PROBLEM REQUIREMENTS -> Starting at the line with "Given: Clear the vpc search text with X", retype every remaining line of the records exactly. Do not include pictures.

THE DATA ->
<<<<

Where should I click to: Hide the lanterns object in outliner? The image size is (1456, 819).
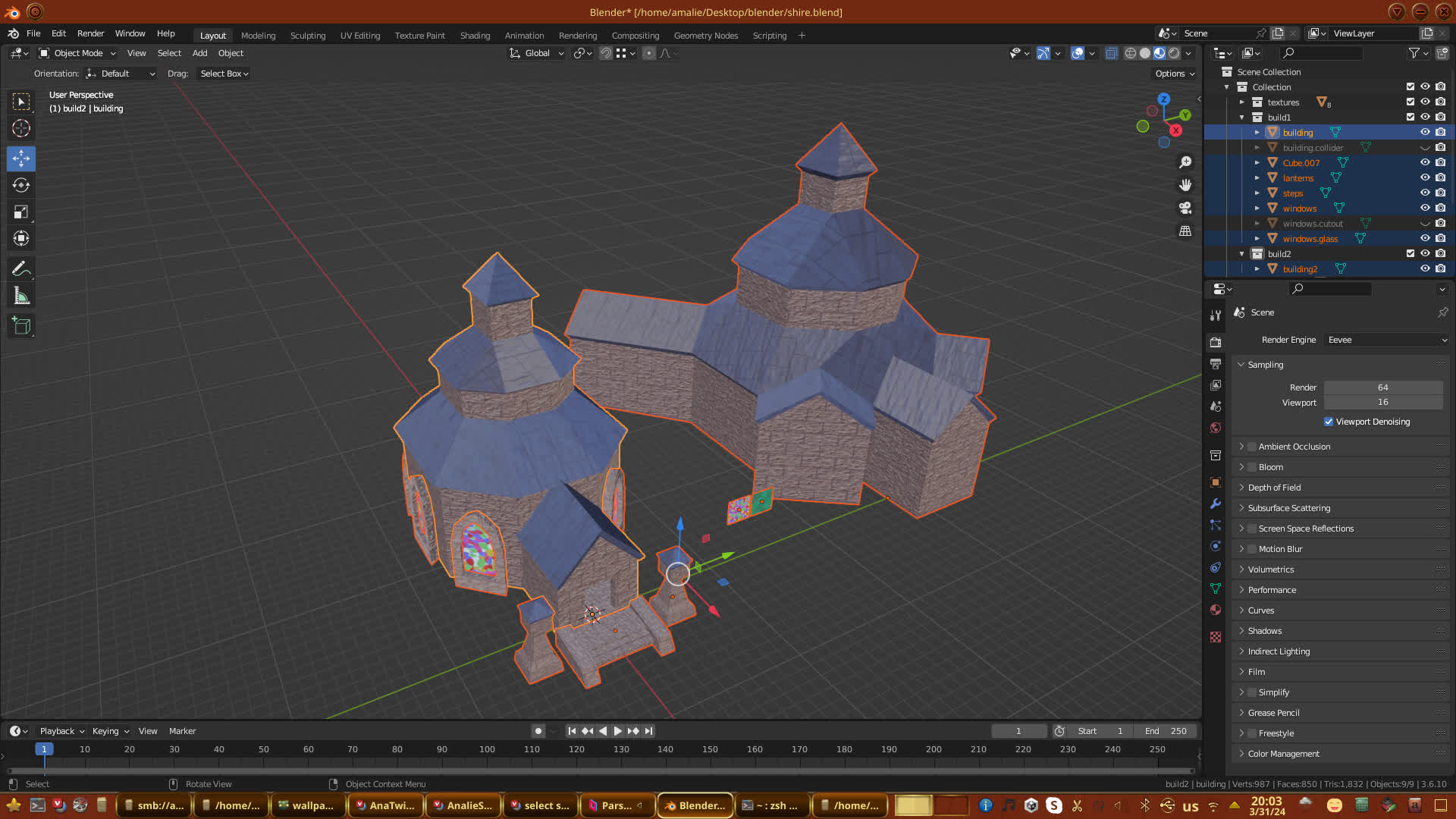1425,177
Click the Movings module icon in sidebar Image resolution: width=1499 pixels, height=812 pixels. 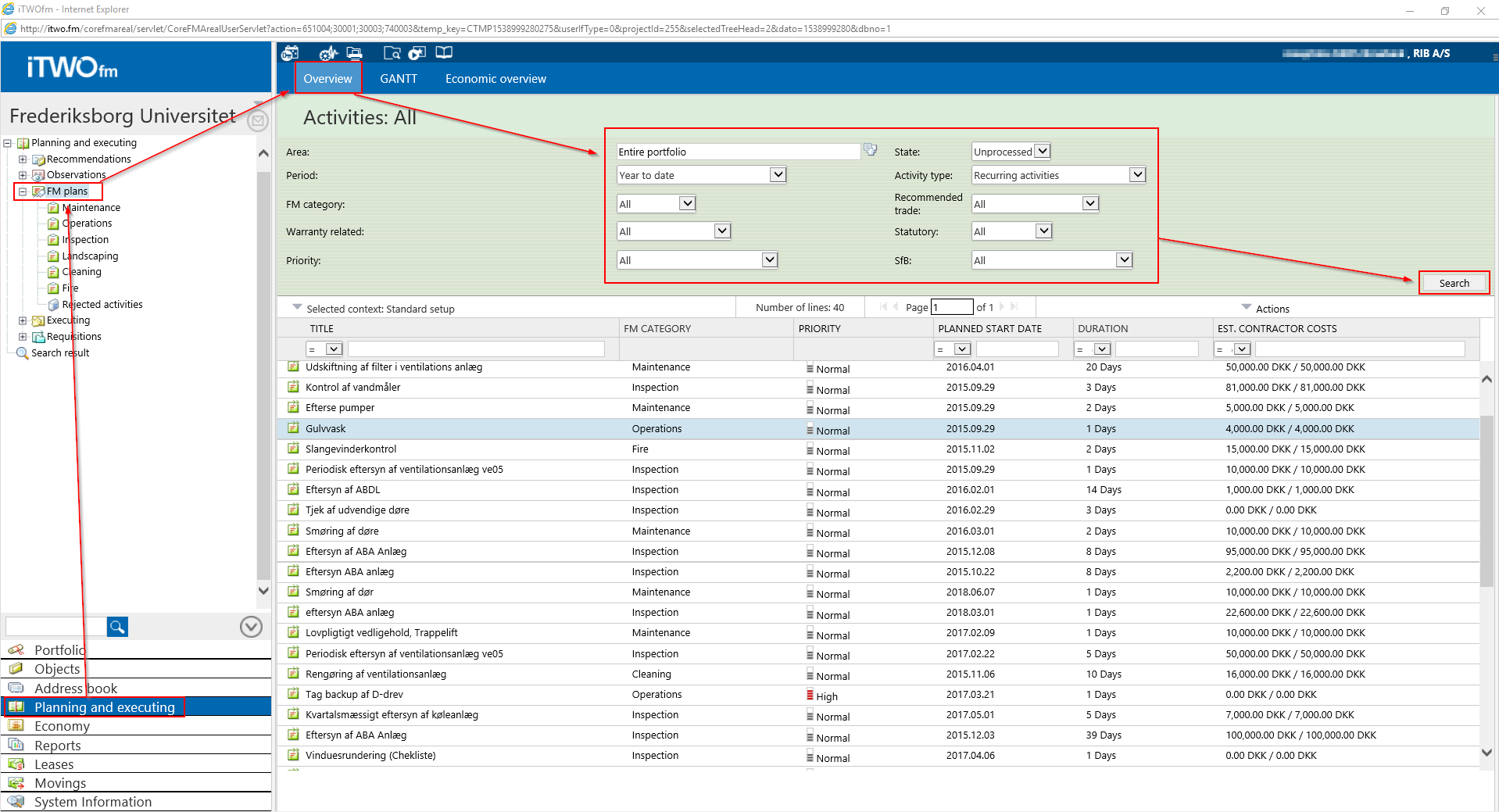point(16,782)
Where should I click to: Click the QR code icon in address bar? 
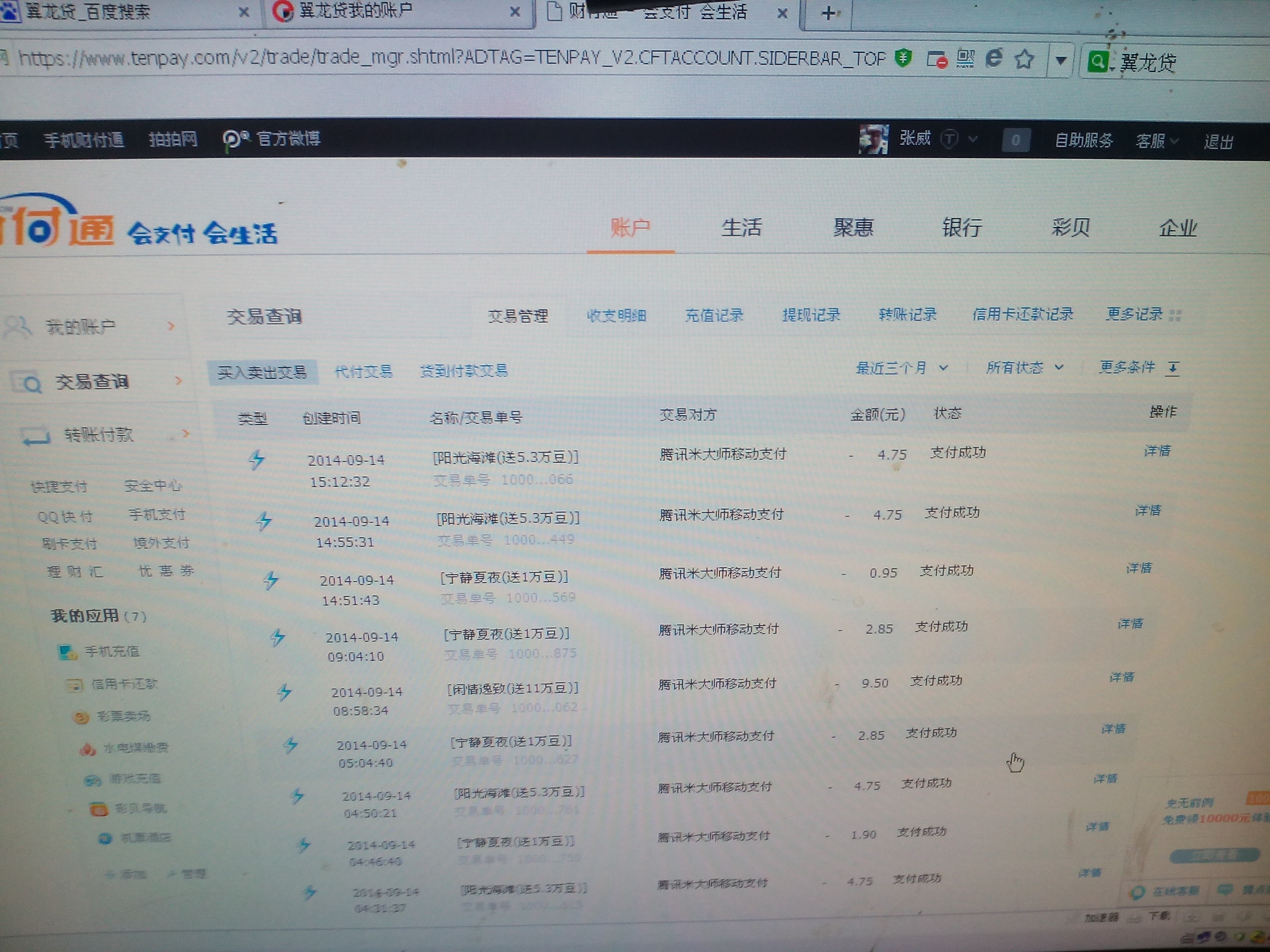click(x=966, y=59)
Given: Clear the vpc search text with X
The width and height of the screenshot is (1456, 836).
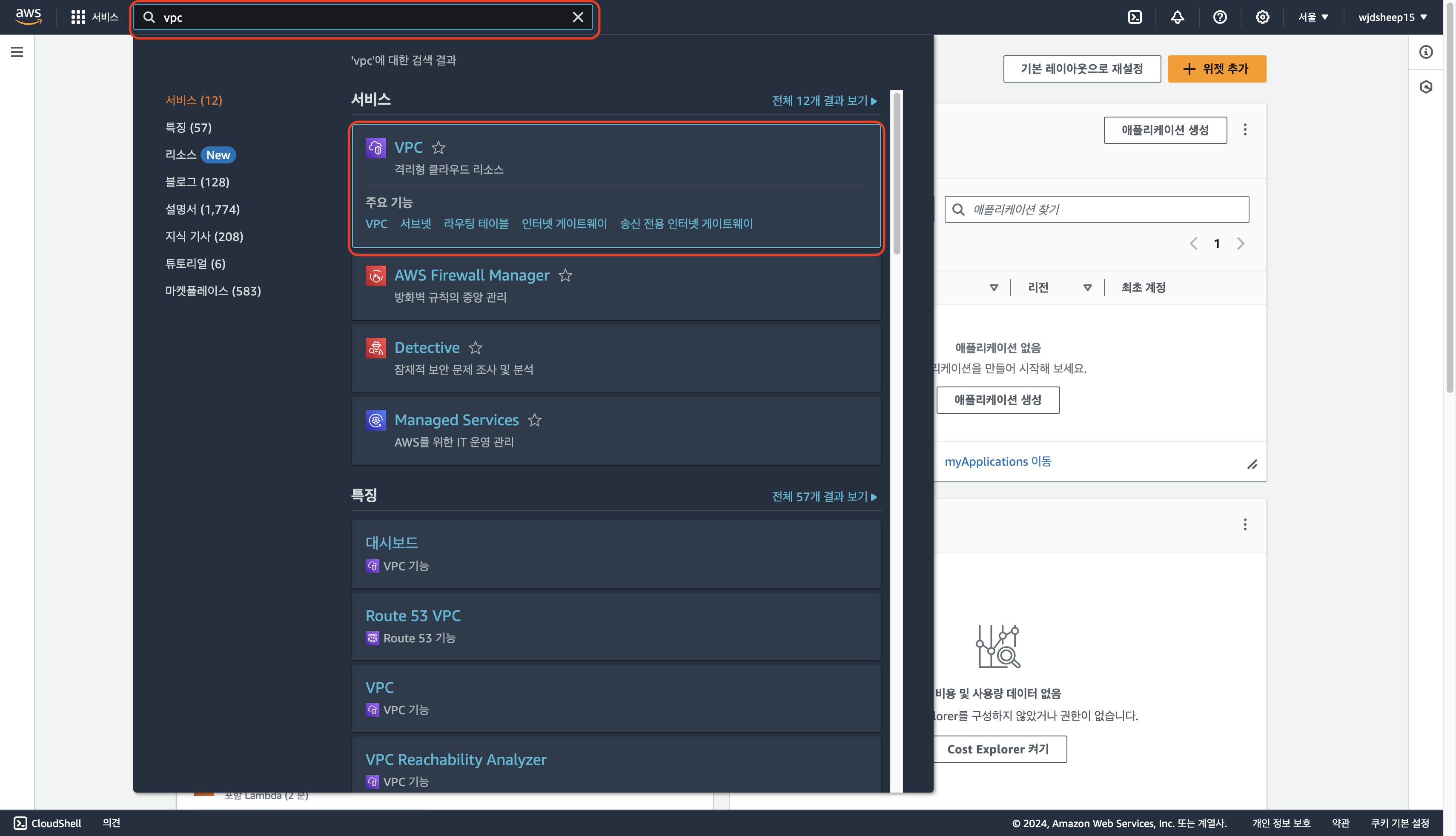Looking at the screenshot, I should [x=578, y=17].
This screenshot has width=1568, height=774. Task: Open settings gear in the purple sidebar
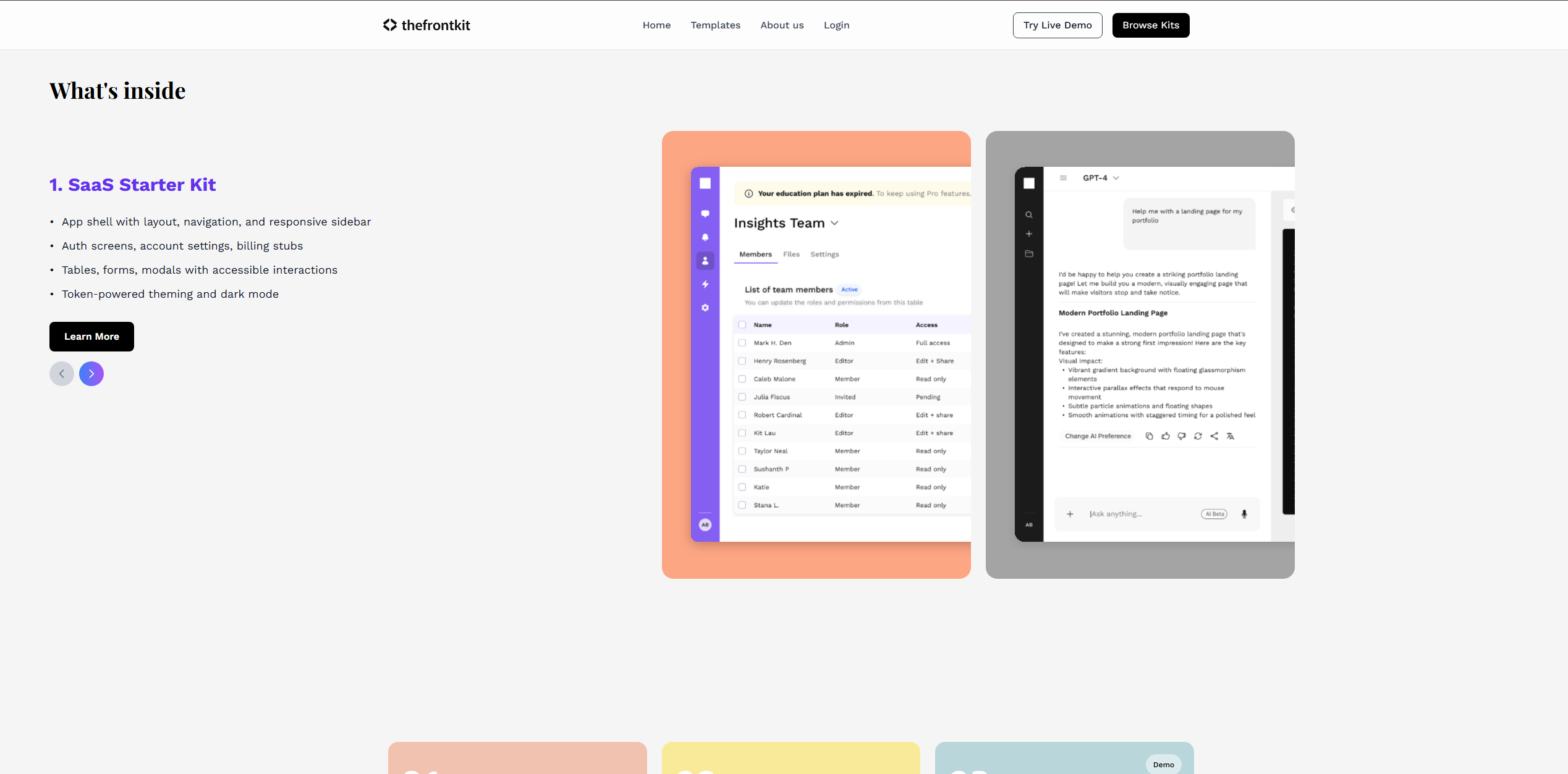coord(705,308)
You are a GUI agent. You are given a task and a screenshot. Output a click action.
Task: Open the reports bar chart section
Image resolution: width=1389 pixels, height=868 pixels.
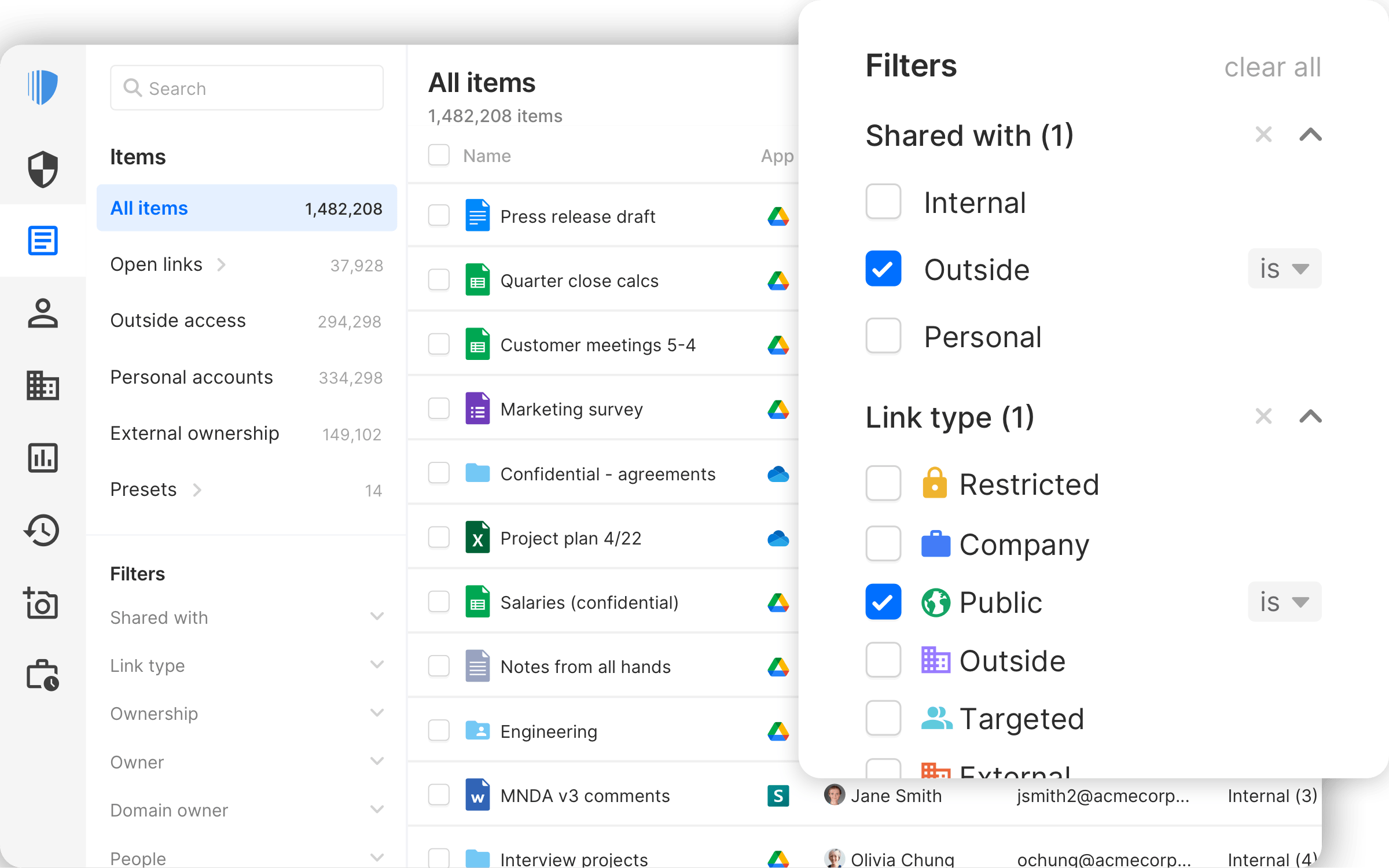pos(42,458)
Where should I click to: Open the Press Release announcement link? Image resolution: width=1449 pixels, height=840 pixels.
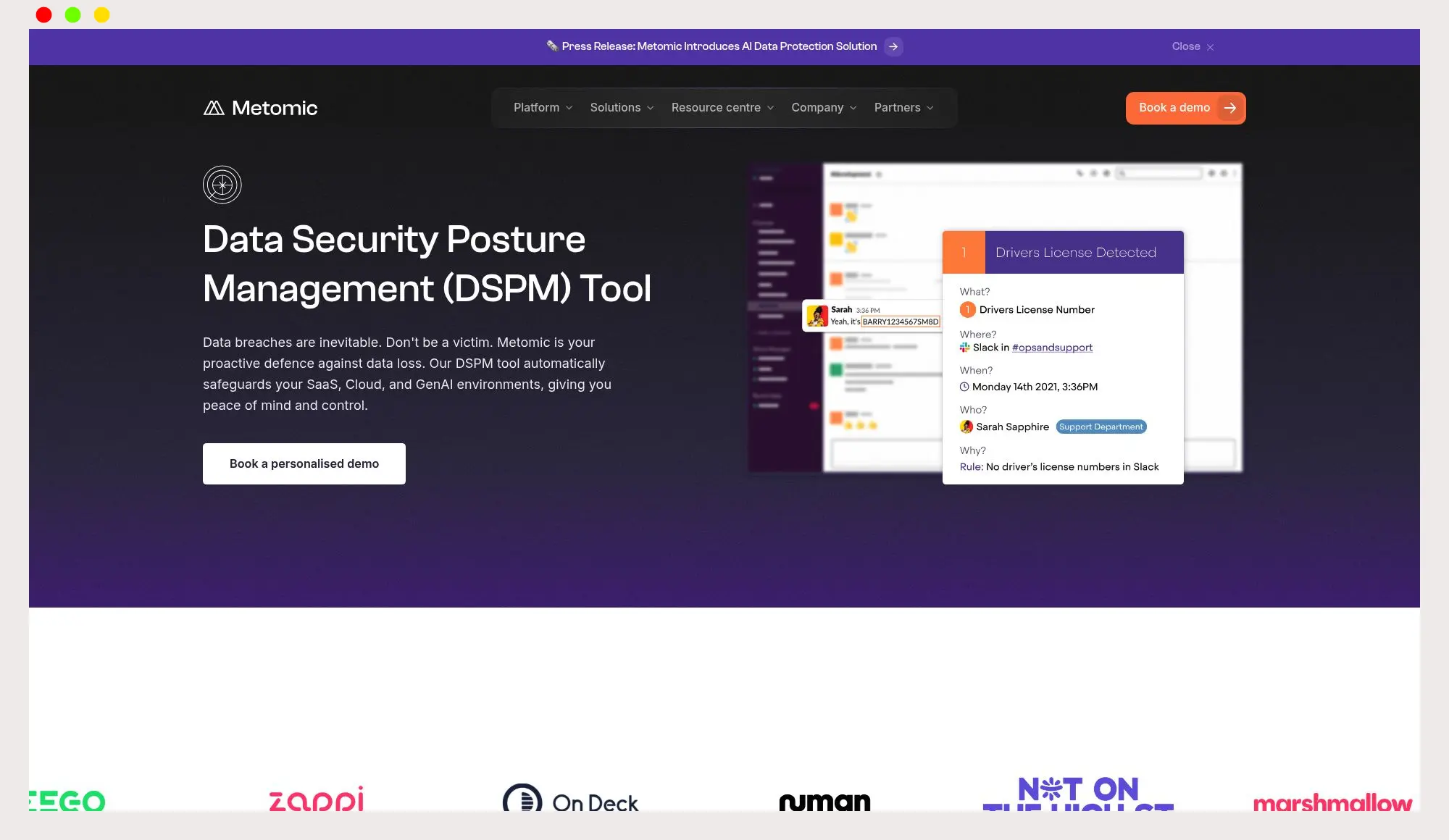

>>>>

OUTPUT OF THE EXERCISE ->
Given: Clear the vpc search text with X
The width and height of the screenshot is (1456, 836).
Looking at the screenshot, I should [x=578, y=17].
This screenshot has width=1568, height=774. Task: Open settings gear in the purple sidebar
coord(705,308)
You are a GUI agent. You are given a task and a screenshot. Output a click action.
Task: Open the reports bar chart section
Image resolution: width=1389 pixels, height=868 pixels.
pos(42,458)
Where should I click to: Open the Press Release announcement link? Image resolution: width=1449 pixels, height=840 pixels.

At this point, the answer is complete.